▶ **Written request**
Copy the lines below, substituting "tap coordinates" for every occurrence of "click coordinates" and leaving everything else unchanged. Omit the pictures.

## begin Records provided

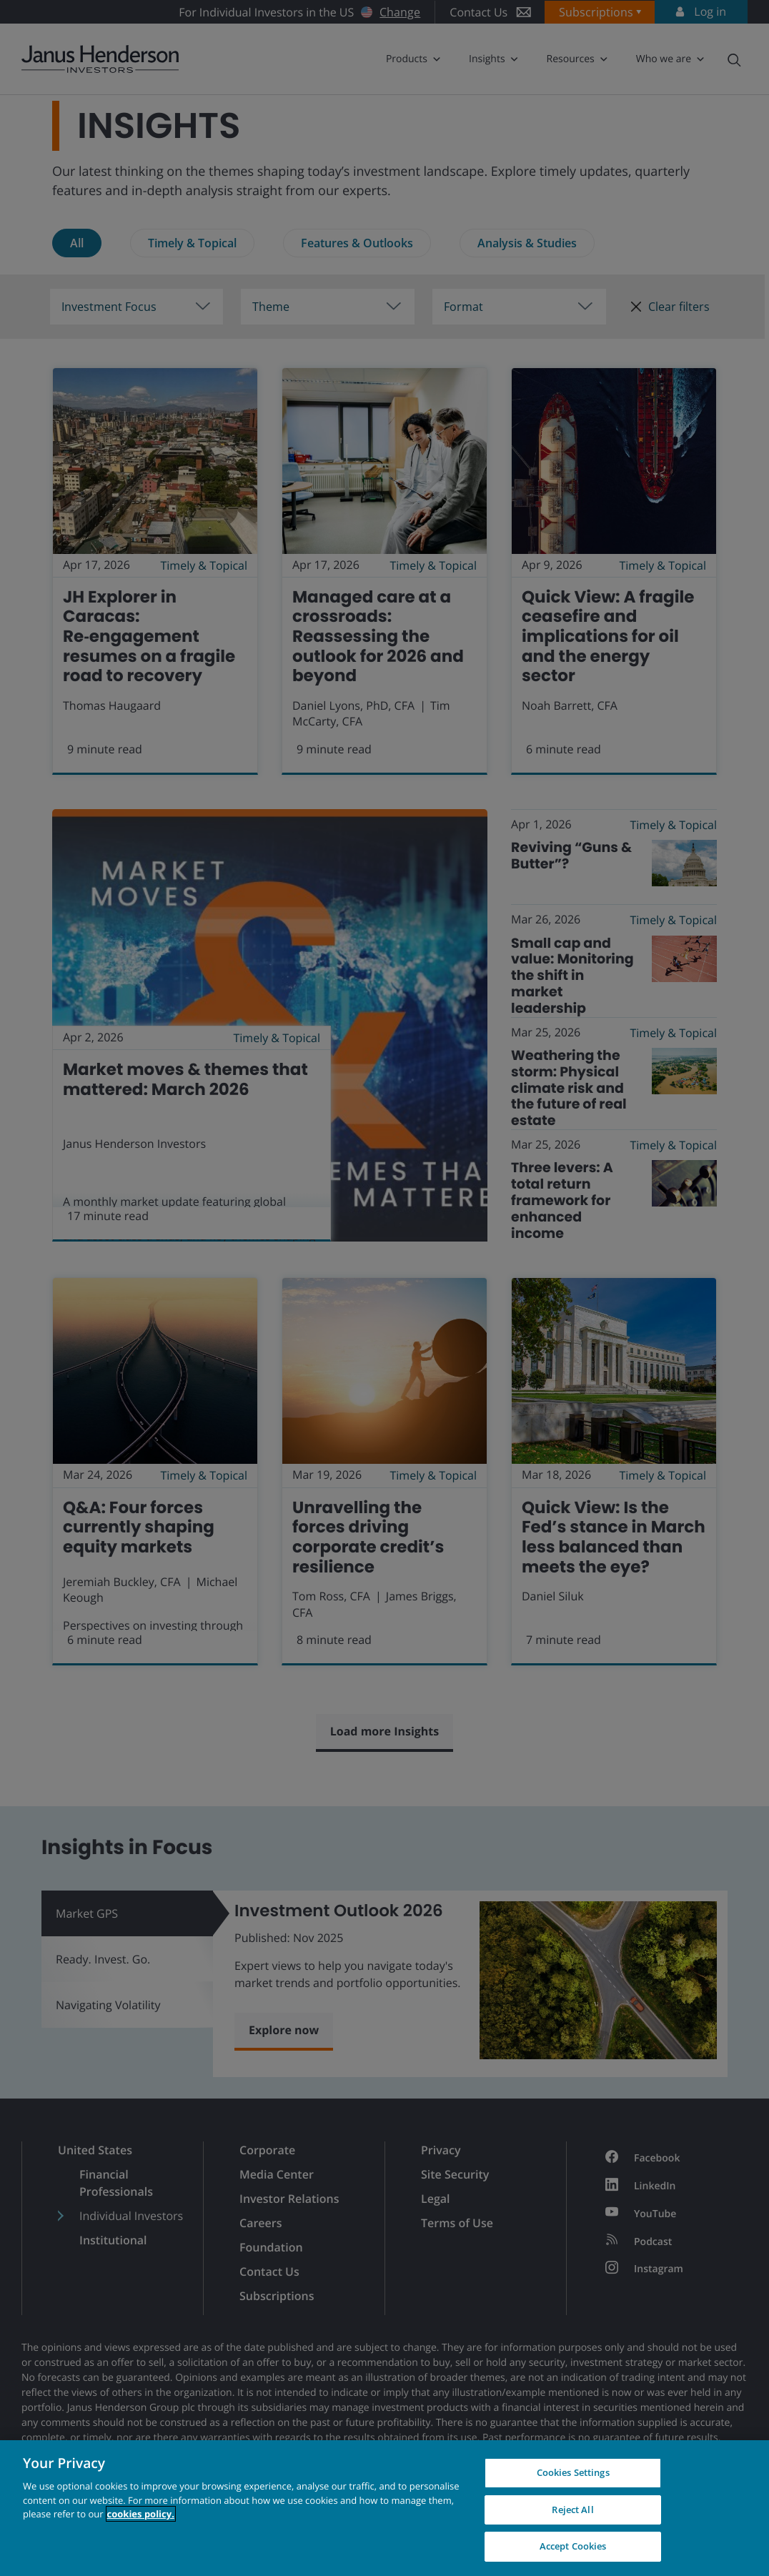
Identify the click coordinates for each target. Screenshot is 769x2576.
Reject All (572, 2509)
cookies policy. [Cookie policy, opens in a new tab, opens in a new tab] (140, 2513)
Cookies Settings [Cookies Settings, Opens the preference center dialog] (573, 2472)
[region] (384, 2508)
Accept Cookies (573, 2546)
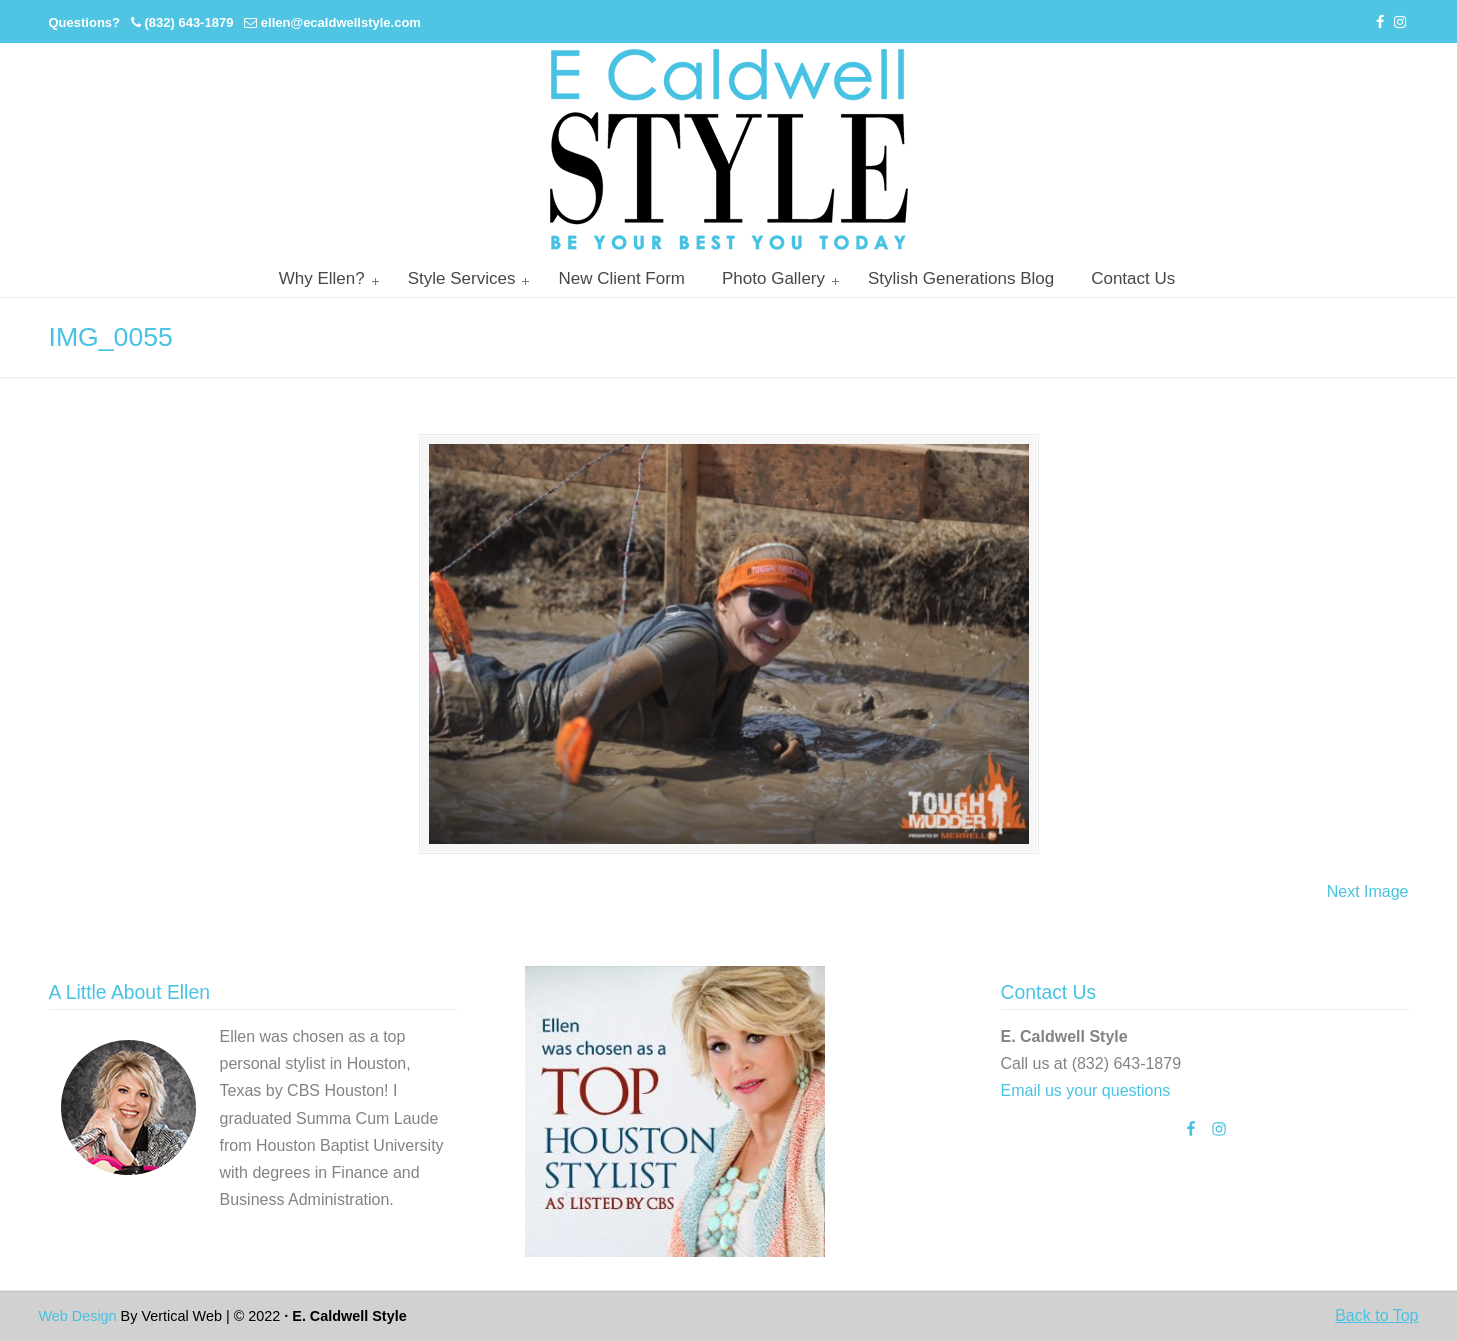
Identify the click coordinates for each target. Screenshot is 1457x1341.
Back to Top (1376, 1315)
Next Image (1368, 891)
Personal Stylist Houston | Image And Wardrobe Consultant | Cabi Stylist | (729, 149)
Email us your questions (1086, 1090)
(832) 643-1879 (188, 22)
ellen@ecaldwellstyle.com (341, 22)
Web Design (78, 1316)
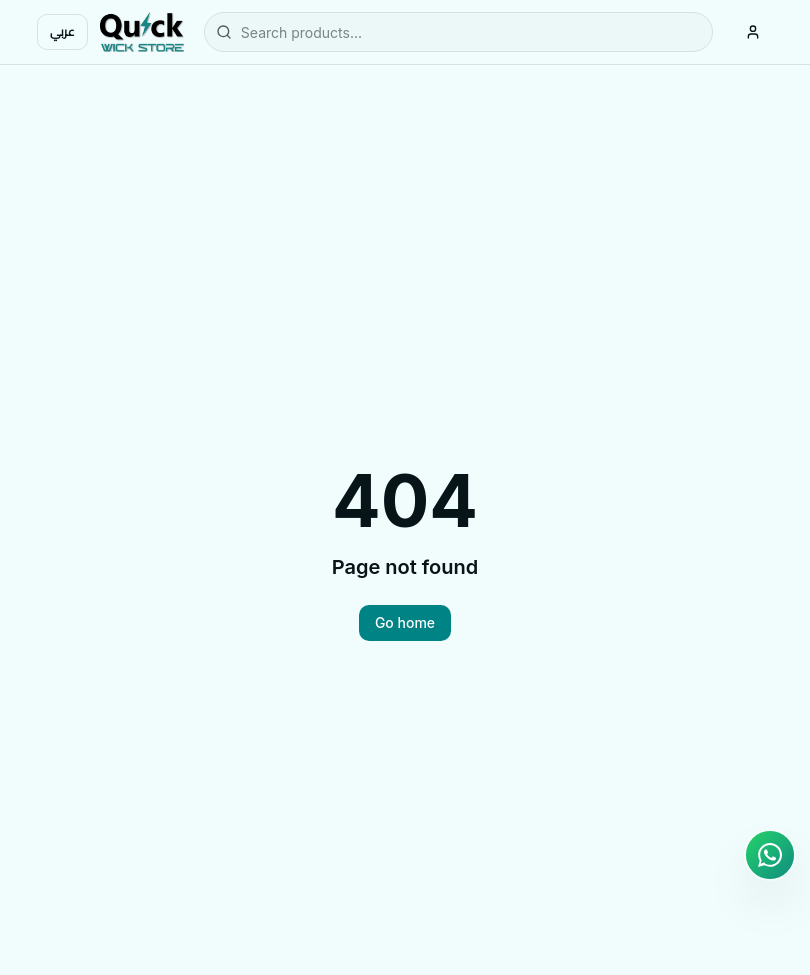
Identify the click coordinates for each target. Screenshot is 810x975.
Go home (405, 622)
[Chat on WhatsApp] (770, 855)
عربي (62, 31)
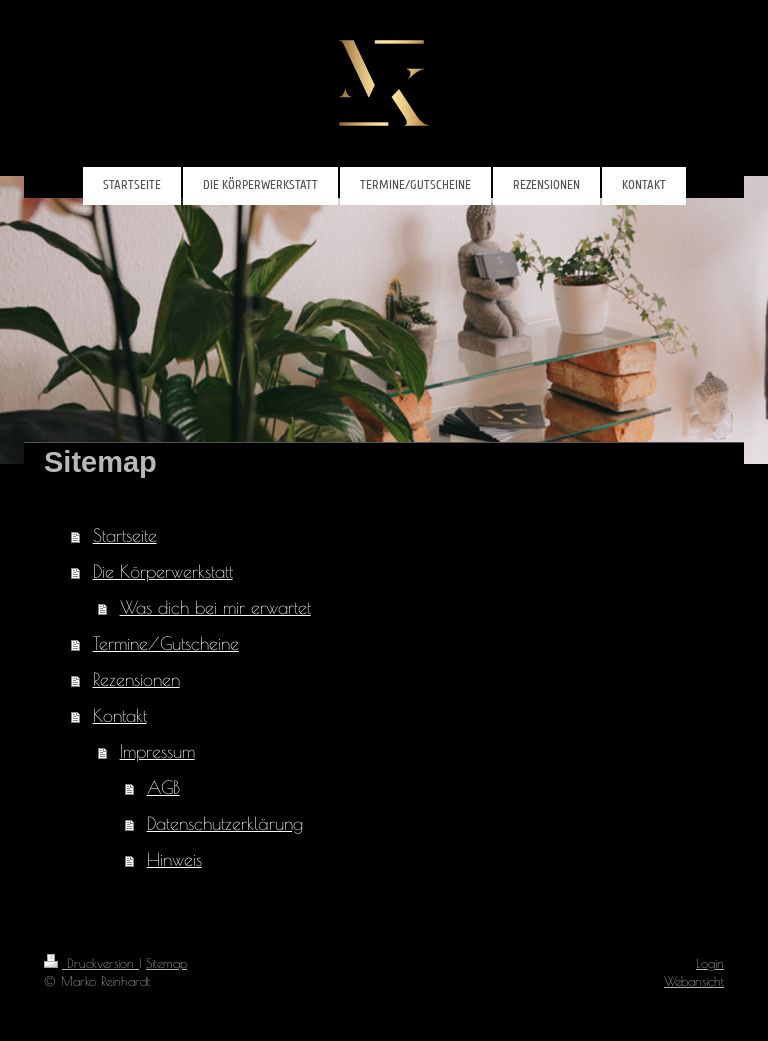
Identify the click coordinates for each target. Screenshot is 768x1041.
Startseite (125, 535)
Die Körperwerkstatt (163, 571)
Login (710, 963)
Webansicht (694, 981)
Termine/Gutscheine (166, 643)
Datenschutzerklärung (225, 823)
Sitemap (166, 963)
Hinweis (174, 859)
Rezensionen (136, 679)
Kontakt (120, 715)
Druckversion (91, 963)
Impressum (157, 751)
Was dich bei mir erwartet (215, 607)
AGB (163, 787)
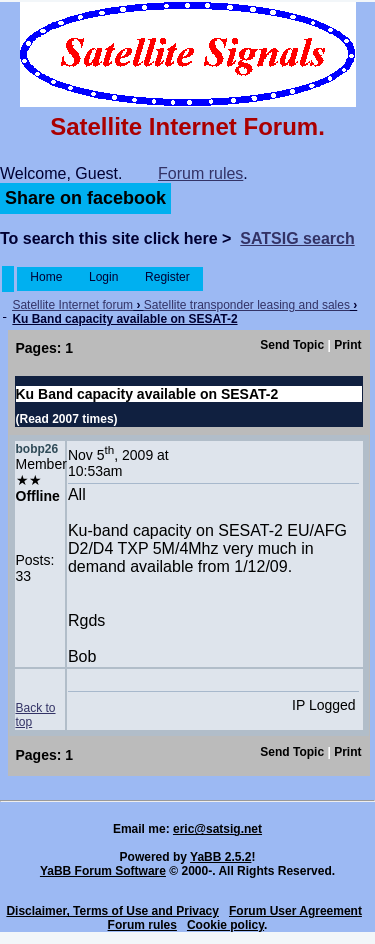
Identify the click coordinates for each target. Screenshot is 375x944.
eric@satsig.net (217, 829)
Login (104, 277)
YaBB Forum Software (103, 871)
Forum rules (200, 173)
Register (167, 277)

## end Records provided

▶ **Complete output**
Identify the tap coordinates for each target. Screenshot is 769x2576.
Reject All (572, 2509)
cookies policy. [Cookie policy, opens in a new tab, opens in a new tab] (140, 2513)
Cookies Settings [Cookies Settings, Opens the preference center dialog] (573, 2472)
[region] (384, 2508)
Accept Cookies (573, 2546)
Identify the tap coordinates for each target. Screenshot is 1457x1341.
Back to Top (1376, 1315)
Next Image (1368, 891)
Personal Stylist Houston | Image And Wardrobe Consultant | Cabi Stylist | (729, 149)
Email us your questions (1086, 1090)
(832) 643-1879 (188, 22)
ellen@ecaldwellstyle.com (341, 22)
Web Design (78, 1316)
Identify the tap coordinates for each target. Screenshot is 810x975.
Go home (405, 622)
[Chat on WhatsApp] (770, 855)
عربي (62, 31)
Identify the tap coordinates for each target. Screenshot is 768x1041.
Startseite (125, 535)
Die Körperwerkstatt (163, 571)
Login (710, 963)
Webansicht (694, 981)
Termine/Gutscheine (166, 643)
Datenschutzerklärung (225, 823)
Sitemap (166, 963)
Hinweis (174, 859)
Rezensionen (136, 679)
Kontakt (120, 715)
Druckversion (91, 963)
Impressum (157, 751)
Was dich bei mir erwartet (215, 607)
AGB (163, 787)
Identify the tap coordinates for each target. Screenshot is 375x944.
eric@satsig.net (217, 829)
Login (104, 277)
YaBB Forum Software (103, 871)
Forum rules (200, 173)
Register (167, 277)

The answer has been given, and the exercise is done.